It is nice seeing Harris (NPH) once again bro-ing down in a large theatrical release, and Tiffany Haddish and Ike Barinholtz’s knack for rapid-fire comedic banter is also on full display in their roles as two CIA operatives on a mission to track down the kidnapped daughter of an Italian president. The duo suspect Javi is behind the kidnapping, and, in a moment of desperation, rope Cage into being their inside man.
Nicolas Cage is back (not that he went anywhere) and in full Nic Cage mode as he delves into a world of espionage that his character believes his eclectic filmography has prepared him for his whole life. In Massive Talent, we also get a double does of Cage. Throughout the film, Cage’s ego manifests itself as Nicky, a younger (digitally de-aged) Wild at Heart-era version of Cage that exists to remind him of his massive talent: “You’re not an actor, you’re a movie star!”

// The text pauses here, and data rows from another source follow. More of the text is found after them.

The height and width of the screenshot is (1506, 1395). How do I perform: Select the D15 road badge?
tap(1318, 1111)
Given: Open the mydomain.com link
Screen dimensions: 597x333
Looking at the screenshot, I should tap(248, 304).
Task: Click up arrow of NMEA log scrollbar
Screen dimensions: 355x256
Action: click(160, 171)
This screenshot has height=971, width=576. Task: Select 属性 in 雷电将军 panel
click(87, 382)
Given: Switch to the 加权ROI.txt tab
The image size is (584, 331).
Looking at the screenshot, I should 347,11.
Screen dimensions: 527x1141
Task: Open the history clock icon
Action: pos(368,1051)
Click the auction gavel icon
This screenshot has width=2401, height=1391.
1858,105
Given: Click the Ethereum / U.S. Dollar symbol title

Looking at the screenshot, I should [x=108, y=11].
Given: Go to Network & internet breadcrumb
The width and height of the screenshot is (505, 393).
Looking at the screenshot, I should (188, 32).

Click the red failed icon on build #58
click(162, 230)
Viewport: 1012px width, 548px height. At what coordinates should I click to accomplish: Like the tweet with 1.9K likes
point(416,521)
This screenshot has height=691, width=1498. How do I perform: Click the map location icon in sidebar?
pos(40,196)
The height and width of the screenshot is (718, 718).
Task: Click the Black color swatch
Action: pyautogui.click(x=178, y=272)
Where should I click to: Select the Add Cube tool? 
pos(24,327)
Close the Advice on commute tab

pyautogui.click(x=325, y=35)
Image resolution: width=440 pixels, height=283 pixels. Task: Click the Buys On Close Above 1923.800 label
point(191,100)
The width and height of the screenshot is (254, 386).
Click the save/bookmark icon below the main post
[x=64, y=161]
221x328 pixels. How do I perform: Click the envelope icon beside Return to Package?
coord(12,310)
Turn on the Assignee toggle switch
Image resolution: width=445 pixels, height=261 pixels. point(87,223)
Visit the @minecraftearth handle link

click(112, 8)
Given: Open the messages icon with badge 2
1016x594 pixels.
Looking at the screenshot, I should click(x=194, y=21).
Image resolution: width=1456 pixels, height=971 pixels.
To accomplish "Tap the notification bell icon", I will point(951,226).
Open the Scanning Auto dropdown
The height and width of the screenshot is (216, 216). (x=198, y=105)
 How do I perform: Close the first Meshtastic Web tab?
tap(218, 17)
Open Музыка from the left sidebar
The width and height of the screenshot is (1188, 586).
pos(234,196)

Indeed, this is Nic Cage’s dojo and we are just living in it as he fully commits to this “role” with his signature ridiculous abandon. He balances befuddled parenting and high-speed action with equally genuine emotion. The film also shares many similarities with another Nicolas Cage classic, Adaptation, in which Cage also plays dual roles in a metafictional movie-within-a-movie that documents the writing process of the film that is being watched.
I believe Cage is at his best when he is playing tragic fathers to daughters as in The Croods series and, especially, Kick Ass. While his burgeoning friendship with Javi is the main attraction in Massive Talent, it is his disconnected relationship with his teenage daughter that is at the heart of the film.
A very entertaining homage to Nick Cage’s massive career, Massive Talent is the ultimate Nic Cage experience. It is also unafraid to display it’s adoration for the wonderful Paddington 2, and that alone is worthy of high praise.
Rated R with a running time of 1 hour and 46 minutes, The Unbearable Weight of Massive Talent opens in theaters on April 22, 2022.